Minn. Stat. § 572.08 (2000).  The UAA specifically applies “to arbitration agreements between employers and employees or between their respective representatives unless otherwise provided in the agreement.”  Id.  “In the absence of a contrary agreement between the parties, written agreements to arbitrate are interpreted with reference to the Uniform Arbitration Act.”  Wacker v. Allstate Ins. Co., 312 Minn. 242, 248, 251 N.W.2d 346, 349 (1977) (citation omitted).

            The policy behind arbitration is to ensure a “speedy, informal and inexpensive procedure for resolving controversies.”  Franke v. Farm Bureau Mut. Ins. Co., 421 N.W.2d 406, 408 (Minn. App. 1988), review denied  (Minn. May 25, 1988).  Caselaw also makes it clear that the UAA applies to agreements between public employers and their employees.  State v.
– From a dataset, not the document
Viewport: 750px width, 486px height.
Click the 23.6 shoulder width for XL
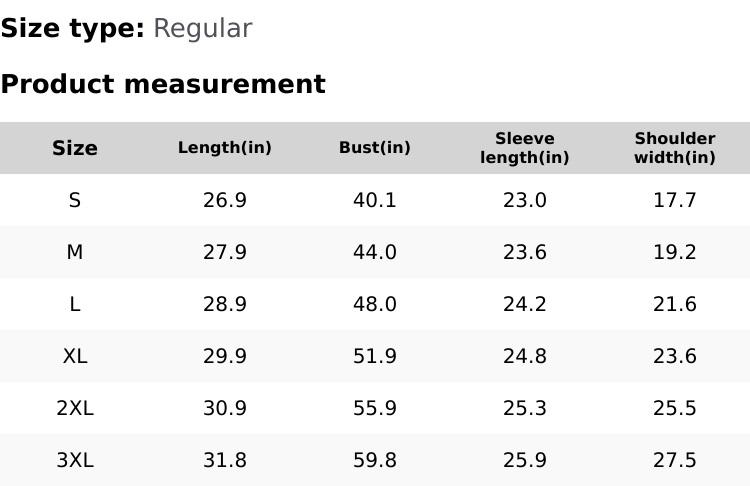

Berthiaume, 259 N.W.2d 904, 909 (Minn. 1977) (addressing arbitration provisions in public collective bargaining agreement); see Lueth v. City of Glencoe, 639 N.W.2d 613, 618 (Minn. App. 2002) (holding district court has subject-matter jurisdiction to decide arbitration issue raised by public employee), review denied (Minn. Apr. 16, 2002).

            We first consider whether the arbitration agreement in this case “otherwise provide[s]” that the UAA does not apply.  Minn. Stat. § 572.08.  The arbitration agreement is entitled “Robert J. Woolley, M.D. Grievance Agreement for Binding Arbitration Waiver and Release.”  It states that the university and relator agree to submit the issues to “final and binding” arbitration pursuant to the university grievance procedure and that “both parties agree to be bound by the arbitration decision.”  It also provides that by agreeing to submit to arbitration, the relator waives any right to pursue the issues elsewhere.  Relator acknowledged in the agreement that he was advised to consult with an attorney; he had 21 days to consider the agreement and, after signing it, had 15 days to cancel it.  The agreement does not explicitly refer to the Uniform Arbitration Act or specifically provide that the arbitrator’s decision will be subject to judicial review under Minn. Stat. ch. 572 (2000); in hindsight, a reference to ch. 572 would have been informative.  But, we are convinced that the mere absence of a reference to the UAA is not sufficient to take an agreement to arbitrate out of the UAA statute, where the statute provides that it applies to arbitration agreements “unless otherwise provided in the agreement.”  Minn. Stat. § 572.08.  Most assuredly there is no language in the parties’ arbitration agreement  “providing otherwise.”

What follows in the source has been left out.